Challenge:
Rewrite the data from the line containing "The image size is (1367, 896)." through the end, substituting "Collapse" for "Expand" and leaving everything else unchanged. Omit the pictures from your answer.
>> Begin
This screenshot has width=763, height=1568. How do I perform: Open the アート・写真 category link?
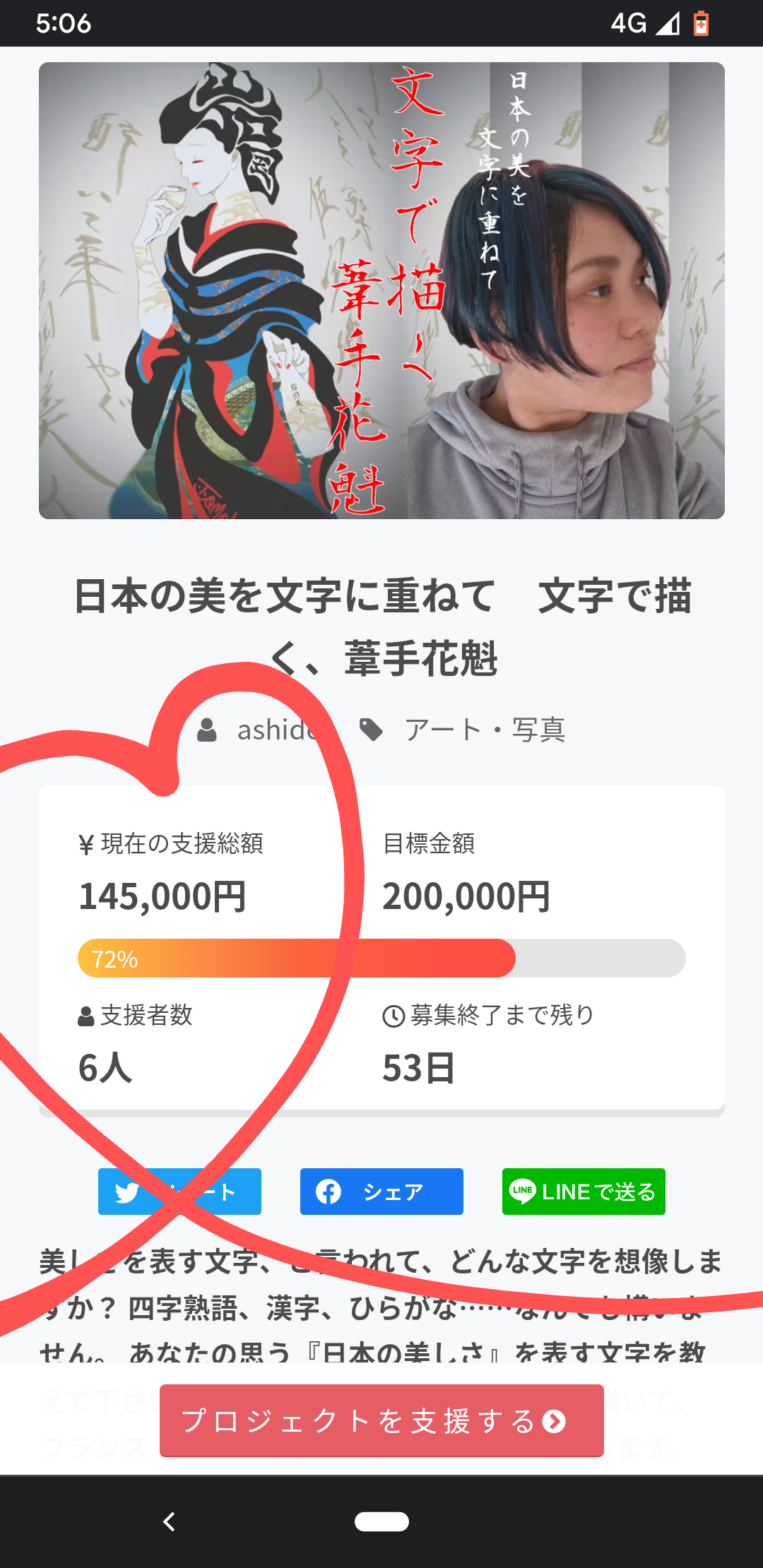pyautogui.click(x=485, y=730)
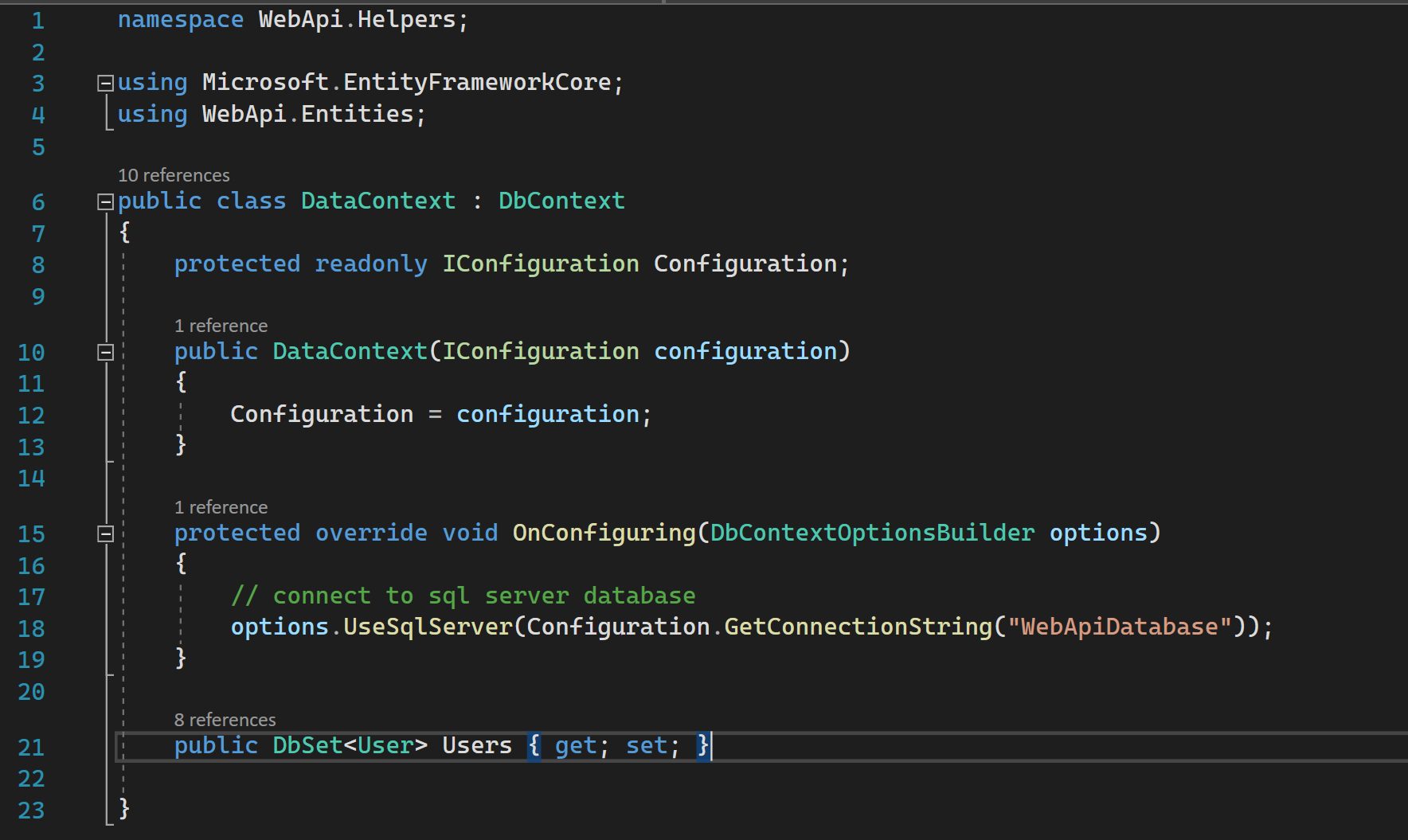Click the readonly keyword on line 8
Viewport: 1408px width, 840px height.
pos(371,264)
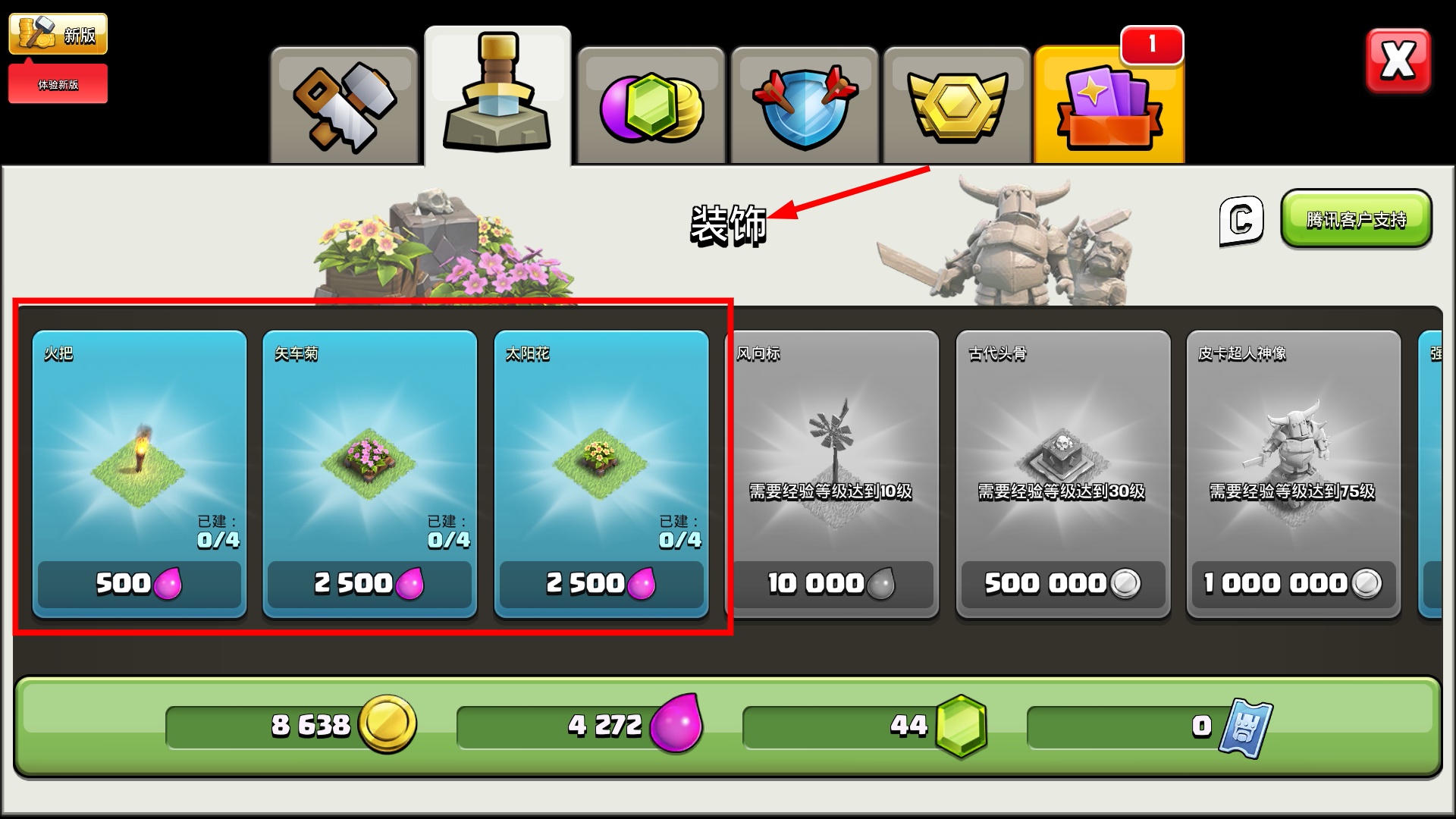The image size is (1456, 819).
Task: Select the 太阳花 sunflower decoration card
Action: 601,474
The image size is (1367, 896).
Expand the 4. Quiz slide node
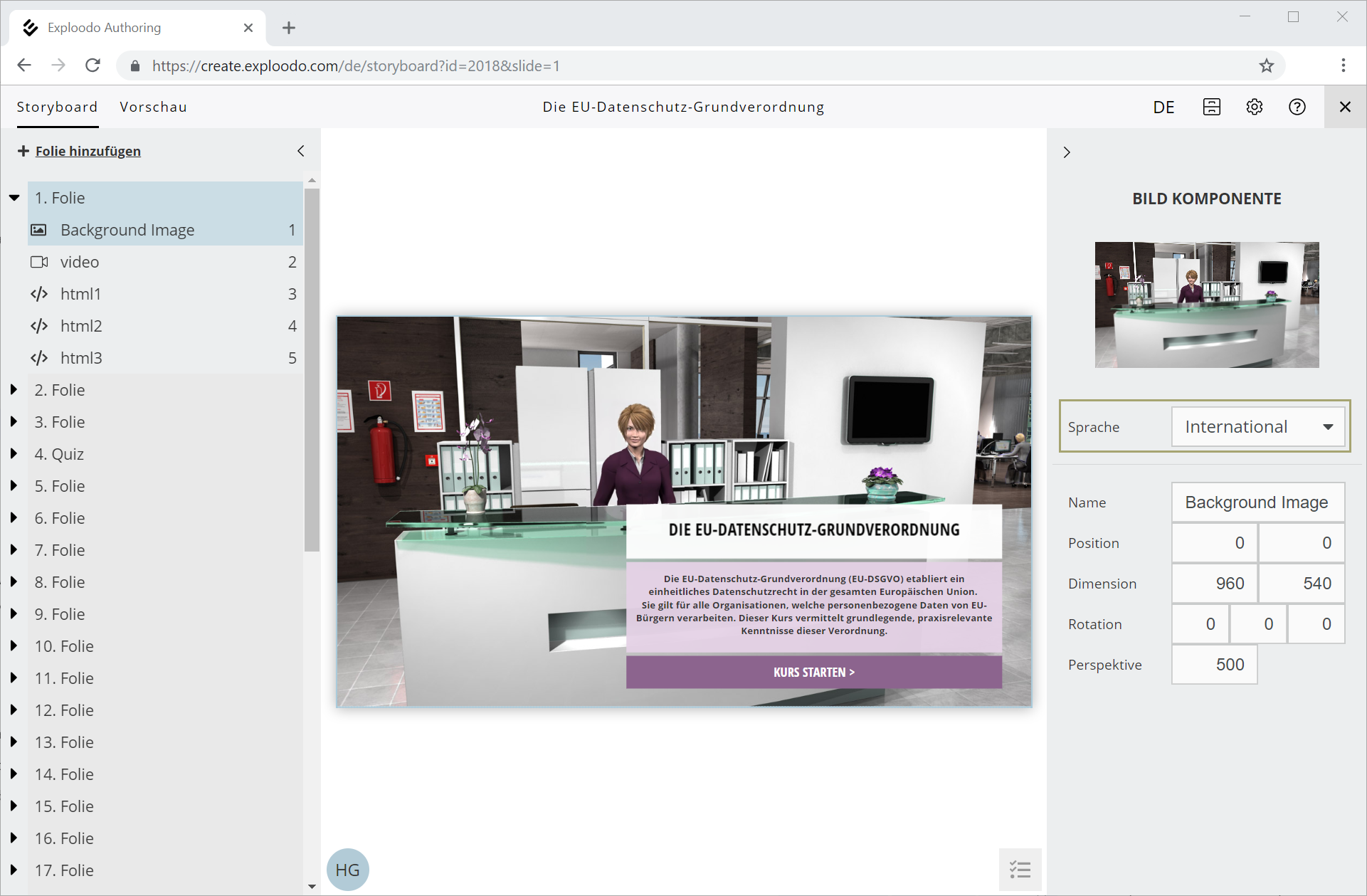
>> End
Response to this exercise:
The image size is (1367, 896).
Collapse the 4. Quiz slide node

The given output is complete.